In: Finance
How is the QE approach of the RBA different from that of other major central banks?
Quantitative easing (QE) is a type of monetary policy adopted by central banks in which longer-term securities are purchased by the central banks from the open market to increase the money supply and encourage lending and investments. An unconventional form of monetary policy is generally used by the central banks in case the inflation is negative or is very low and the conventional monetary policy has become ineffective.
A conventional form of monetary policy involves changing of a short-term interest rates (or their policy interest rates). While an unconventional form of monetary policy involves changing other tools instead of the policy interest rates.
QE approach of the Reserve Bank of Australia is different from that of other major central banks as RBA uses unconventional form of monetary policy as compared to conventional form of monetary policy used by other major central banks. RBA, in March 2020, started using unconventional form of monetary policy in response to the economic effects of COVID-19. Below are the approaches adopted by the RBA:
1) Policy interest rate setting: RBA reduced the cash rate target to 0.25 percentage points, which is a lowest ever rate.

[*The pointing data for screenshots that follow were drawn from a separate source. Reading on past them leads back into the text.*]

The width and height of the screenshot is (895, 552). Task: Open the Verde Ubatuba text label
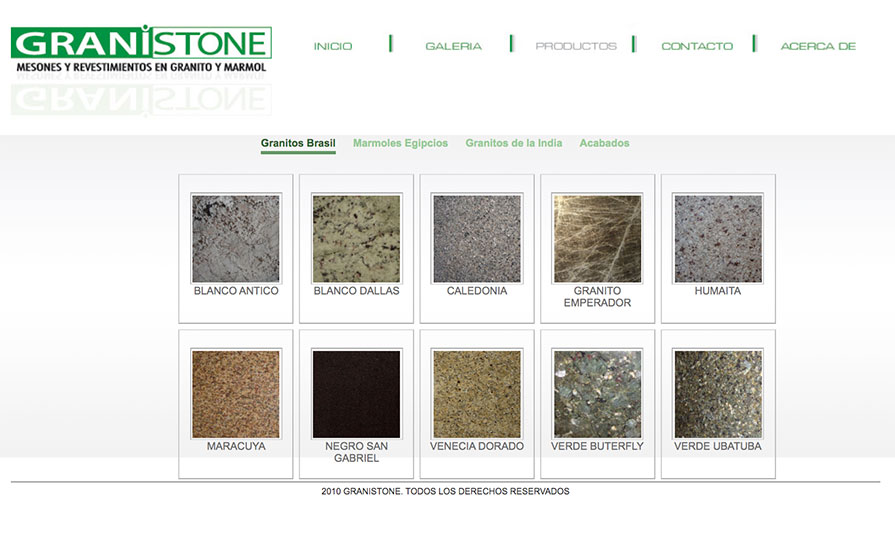tap(718, 446)
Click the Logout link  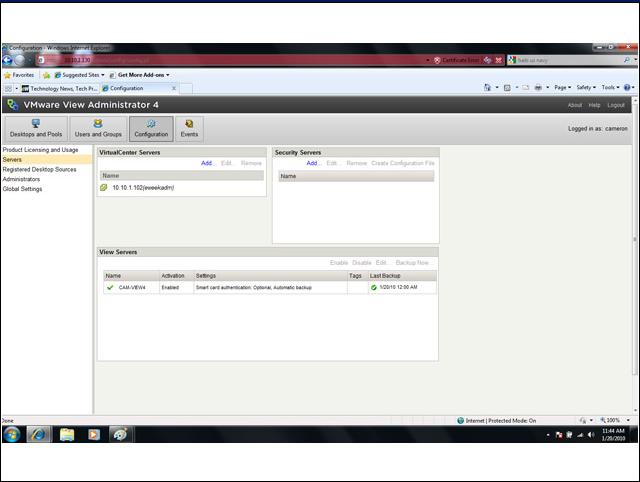point(616,105)

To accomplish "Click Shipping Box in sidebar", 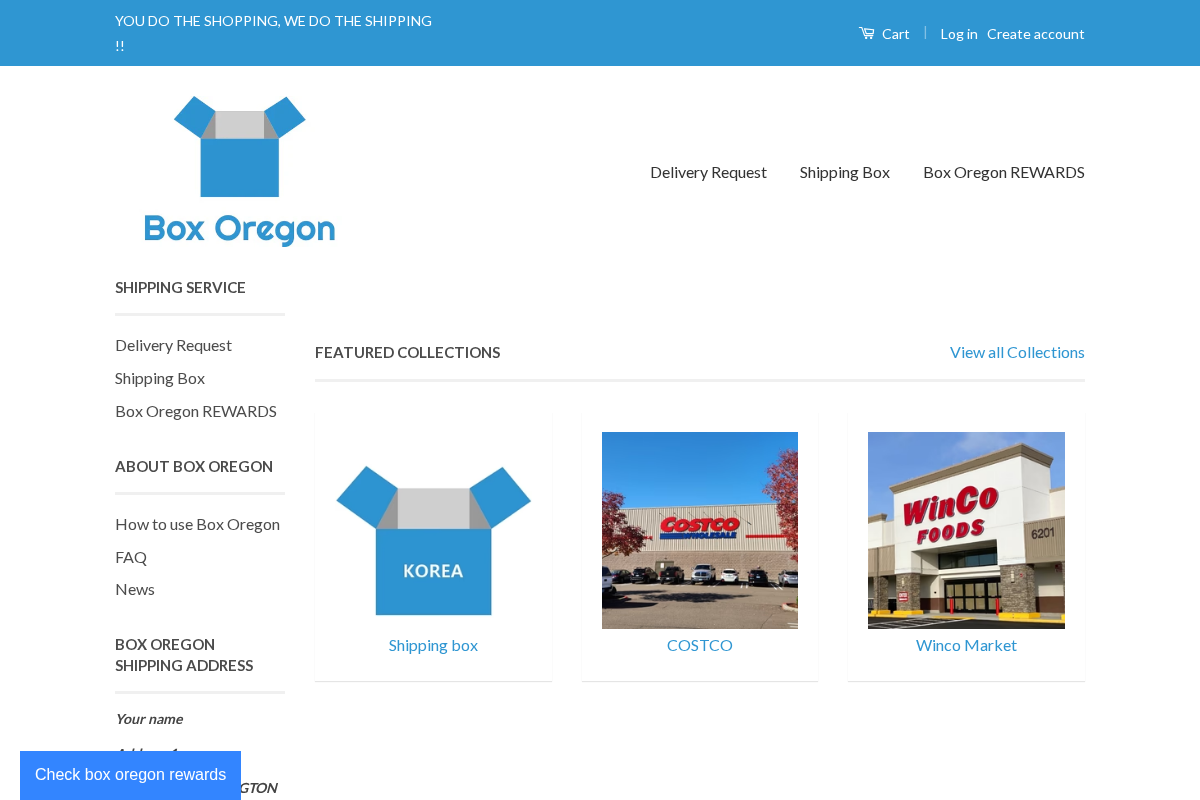I will [160, 378].
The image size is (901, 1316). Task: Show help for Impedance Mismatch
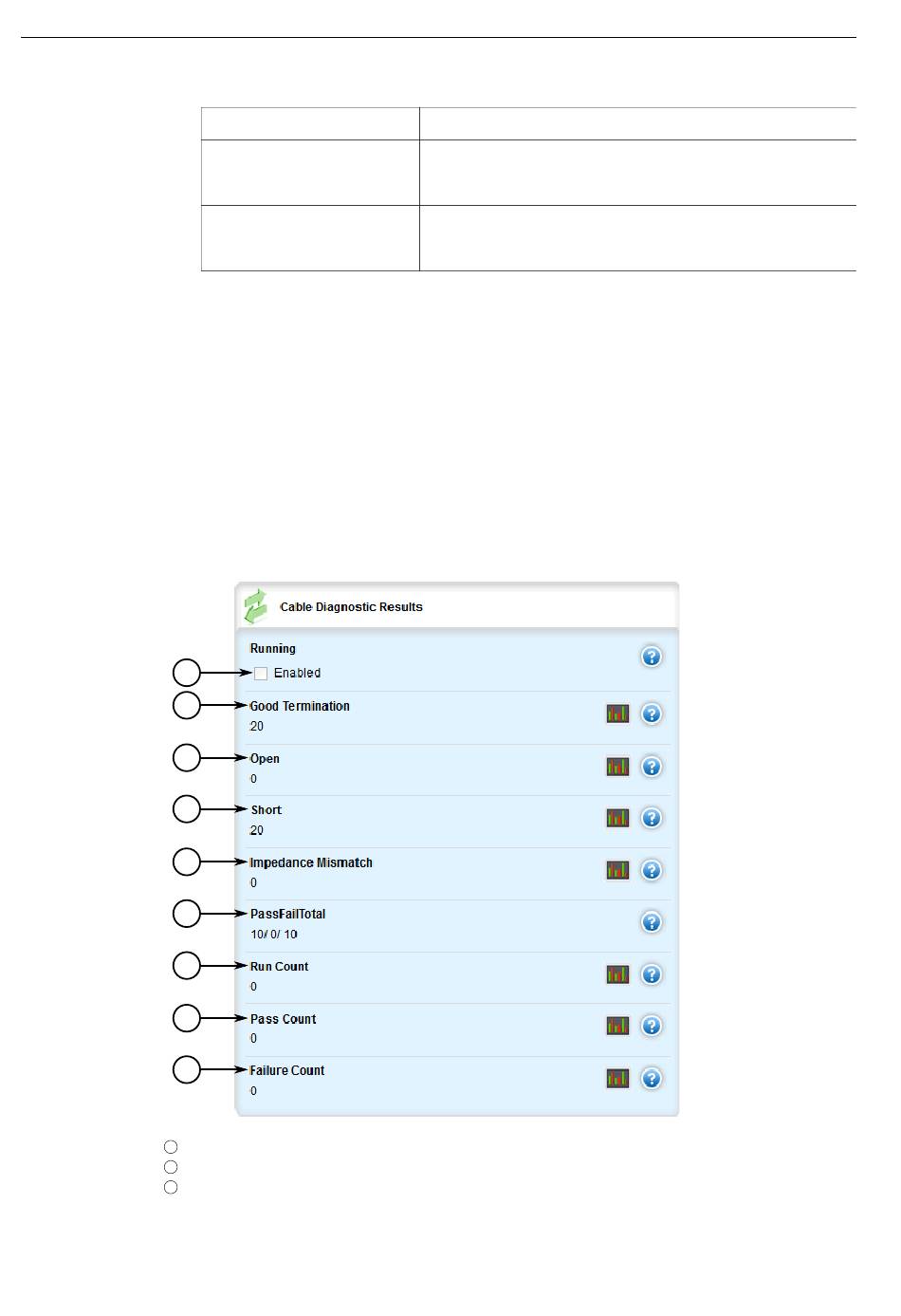652,870
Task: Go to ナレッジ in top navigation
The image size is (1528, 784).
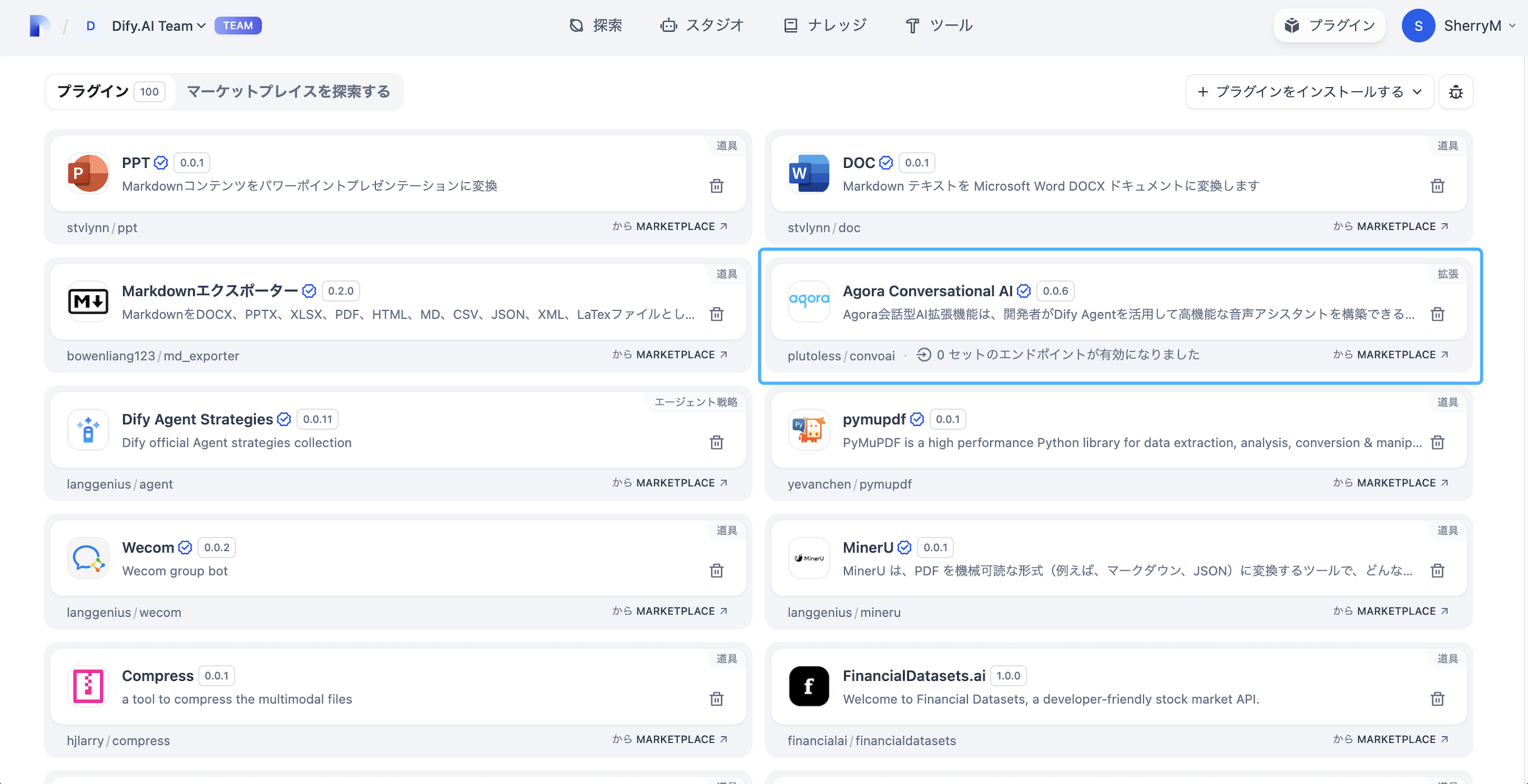Action: (825, 26)
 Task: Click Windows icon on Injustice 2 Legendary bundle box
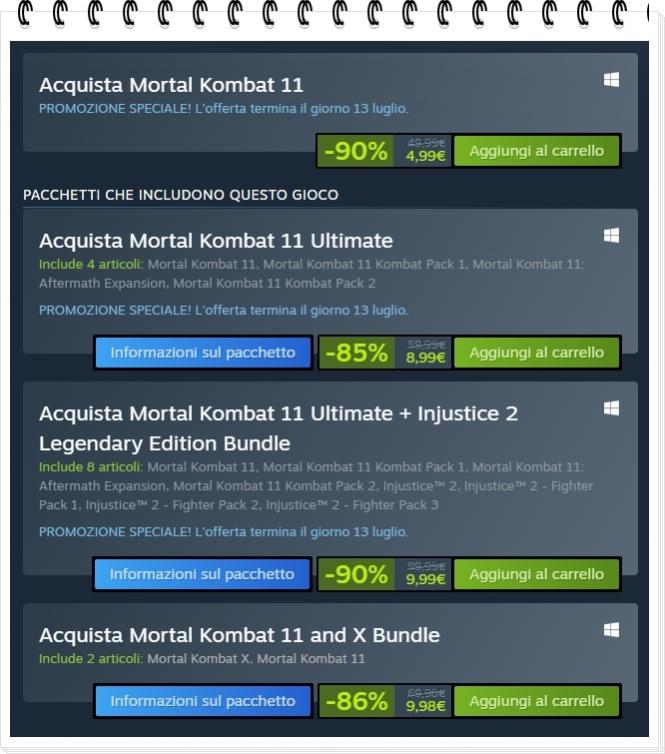pyautogui.click(x=611, y=408)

2) Asset purchases: RBA stated a program of asset purchases to influence the yield curve in which it purchased government securities. This was focused on the yield of government securities with a three-year term. This was done keeping in mind that the yield of government securities are also an important interest rate in financial markets which influences other interest rates in the economy.
3) Forward guidance: The RBA issued forward guidance which were basically state-based guidance. As per the guidance, the cash rate target would remain at its lowest possible level until progress was made towards full employment. It also stated that the inflation will be sustainably within the 2–3 per cent range.
4) Extended liquidity operations: RBA increased the size of its regular open market operations. It also extended its liquidity operations to include a term funding facility for the banking system which allows banks to borrow from the Bank at low cost. Banks to provide incentives for these lenders for borrowing the additional funds, if they increase the credit supplied to businesses, in particular small and medium sized businesses.